Though Froome and his sidekick Richie Porte, who had a monumental Tour too, wanted to run down like young bulls, Brailsford demanded them to walk, be patient, gradually wear down their opponents until they had the perfect base to take the biggest chunk of time out of their rivals as possible. It worked. Froome destroyed them all.
Sky had looked so dominant that what happened the next day seemed inconceivable. "It was quite a strange day," Froome recalled. "To go out again after such a dominant performance and to find myself absolutely isolated within the first 30km, against other teams with up to seven riders, that felt quite a difficult thing mentally to come to grips with."
That was a perilous time. For Brailsford, when Froome's brilliant young Isle of Man team-mate, Pete Kennaugh, fell down a ditch at roadside, it was the moment which totally reshaped the Tour's dynamic. "The night before it was 'Sky have won, this race is over'. The next day, the other teams are thinking 'they have a weak team, let's attack them!' "
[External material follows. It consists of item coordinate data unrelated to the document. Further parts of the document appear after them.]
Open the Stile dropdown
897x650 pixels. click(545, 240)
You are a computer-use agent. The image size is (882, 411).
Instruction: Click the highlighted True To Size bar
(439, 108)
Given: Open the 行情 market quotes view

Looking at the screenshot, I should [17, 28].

And they did. Froome was on his own, the sharks circling. "I did start thinking about a few things. It would have been easy to just sit in the bunch and not follow the attacks of guys like [Nairo] Quintana. But I thought, 'I've worked b----- hard to get here, I'm not going to let this race ride away from me just because I'm on my own. I can do just as well as the rest of the guys in this front bunch'."
This, he knew, was what his mum would have told him. He could not help thinking of her. "She's been a really big motivation for me and I'd like to think she was there alongside me every step of the way.
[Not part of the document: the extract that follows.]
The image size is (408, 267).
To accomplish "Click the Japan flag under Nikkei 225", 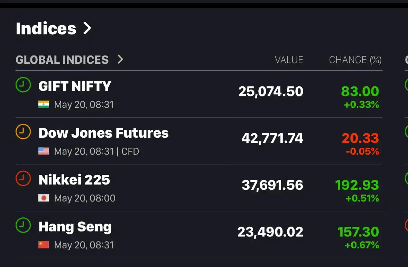I will coord(44,198).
"I often think of my mum, because she always encouraged me to do what made me happy. When I was in my late teens, early twenties, I was studying economics at university [in South Africa] and cycling was my hobby.
"I really enjoyed it but I was training for the corporate world. I remember at the time saying to her, 'I just want to ride my bike, I can't really be bothered studying'. When I decided to stop my studies and spend six months cycling in Europe, she was behind me 100 per cent, saying, 'Do what makes you happy, there's nothing worse than being in a job that you're miserable in and you'll be forever asking yourself 'what if?' "
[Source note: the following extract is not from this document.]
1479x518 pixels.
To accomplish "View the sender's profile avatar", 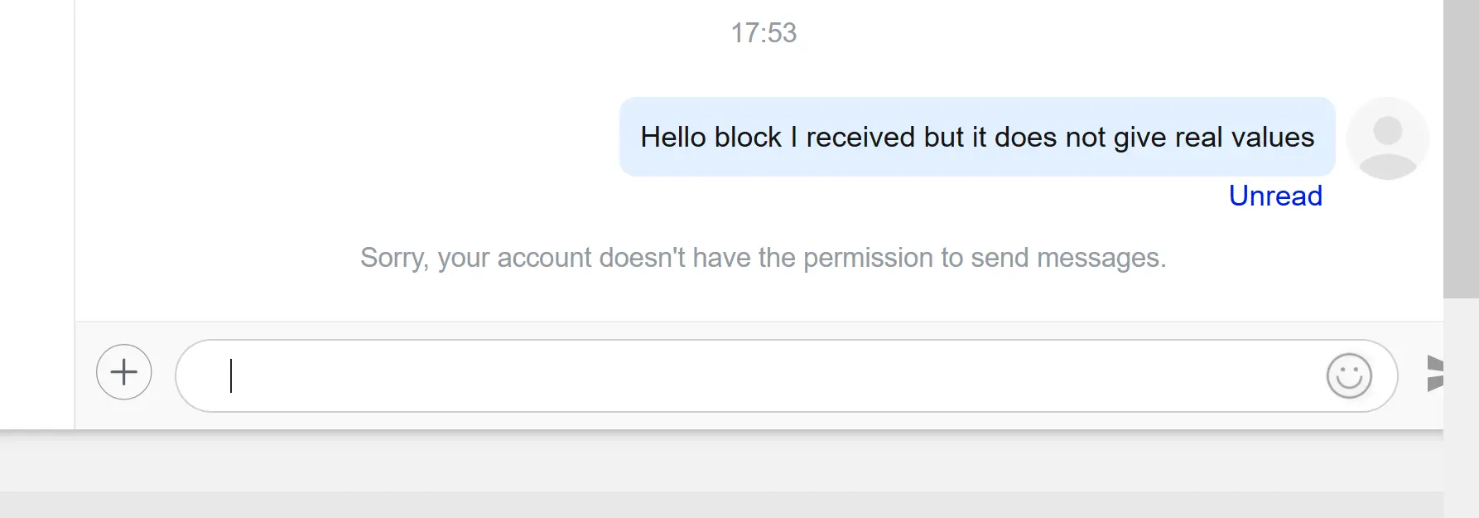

There were no 'what ifs' that Sunday. Every attack was covered, each attacker's heart cracked just that bit more. Froome seemed to be in control, even when his team were suffering.
And how brilliant those team-mates were. Geraint Thomas, battling on with a cracked hip; Richie Porte, a firefighter in the Red Adair class; and Kennaugh, a lad who might just go and win this race himself one day. Yet the ultimate key to victory? "Chris's mental resilience," Brailsford said. "He's got this fantastic, polite sheen but underneath there's a fighter."
Brailsford thought back three weeks to the start of this adventure in Corsica. Froome was warming up in Porto-Vecchio when he hit a concrete bollard and fell off his bike. A red hot Tour favourite takes a tumble before the race even starts! You could not have made it up.
They can laugh about it now. "But every night I'd be going to bed thinking: 'OK, I've got this five-minute advantage but at any second something's going to challenge that.' I've been so fortunate. Not to have a mechanical at the wrong time, a crash, anything going wrong."
The big scab on Froome's right knee, the result of that fall, was his only scar of the Tour; the rest belonged to his rivals.
The Sun King, shining bright for Sky, may reign for years.